Project Summary
Background: Most individuals and families facing a life-altering diagnosis do everything within their capacity to maximize their chance of survival. For example, patients who are not scientifically trained may teach themselves to interpret complex scientific concepts to better understand their prognosis. However, peer-reviewed research published in top-tier journals is not written for patients and caregivers. There are limited audio- and video-based tools to help patients and caregivers extract meaning and insights from peer-reviewed research from top-tier journals.
Proposed Solution to the Problem: The project has sought to democratize cancer information through a podcast, “The Patient from Hell,” since May 2022. The podcast ranks among the top 10 percent of podcasts globally shared. The team plans to leverage the podcast and marketing channels to disseminate PCORI-funded research results virtually across the globe. The team is based in San Francisco, but the podcast’s audience is worldwide (70 percent in the United States, 30 percent in India).
Objectives: The project team will produce a special series of 12 podcast episodes per year to:
- Disseminate PCORI-funded cancer research findings
- Enhance engagement with stakeholders
- Grow its audience
Activities:
- Conduct a survey to finalize the topics from the list of cancer-related patient-centered outcomes research/comparative clinical effectiveness research findings
- Produce 12 episodes per year for two years
- Disseminate episodes through the project team’s channels using organic and paid marketing
- Conduct 24 virtual podcast clubs to engage the community
Projected Outcomes and Outputs:
During the project, the team will add PCORI research topics to its database, grow its stakeholders by at least 200 percent and actively engage the community in research through podcast club discussions.

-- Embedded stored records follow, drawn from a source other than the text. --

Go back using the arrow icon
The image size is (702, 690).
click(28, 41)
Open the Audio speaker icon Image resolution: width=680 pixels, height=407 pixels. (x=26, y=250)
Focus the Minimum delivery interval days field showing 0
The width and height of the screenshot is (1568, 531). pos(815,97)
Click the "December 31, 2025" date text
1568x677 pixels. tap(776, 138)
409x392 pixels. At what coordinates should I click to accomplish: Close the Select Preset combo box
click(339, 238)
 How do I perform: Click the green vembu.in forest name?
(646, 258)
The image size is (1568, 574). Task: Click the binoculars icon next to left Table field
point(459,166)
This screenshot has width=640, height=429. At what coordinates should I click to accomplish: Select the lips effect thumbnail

In zero to two years, the project team will grow its stakeholder base by at least 500 percent and provide a platform where patients/caregivers can easily search and access relevant research insights and hear from the principal investigator directly.
In three and more years, the team will have a robust community that can actively engage with research content on its platform and will achieve a Net Promoter Score of 80.
Patient and Stakeholder Engagement Plan: Project stakeholders include anyone on the cancer journey: patients, survivors and family caregivers. Before the production of the episodes, the project team will survey its community. During this project, the team will leverage the engagement models specific to each channel used for dissemination (e.g., comments on YouTube, reviews on Spotify, likes on Facebook, shares on Twitter, etc.). This will be ongoing with every podcast episode released and for two weeks after each podcast. The team will host 24 virtual podcast clubs for the community to discuss the content shared in the episode and will supplement these efforts with qualitative interviews with stakeholders.
Project Collaborators: The project team has established numerous partnerships with hospitals, patient advocacy groups and other patient communities. Through current and future partners, project team members will further disseminate this body of work.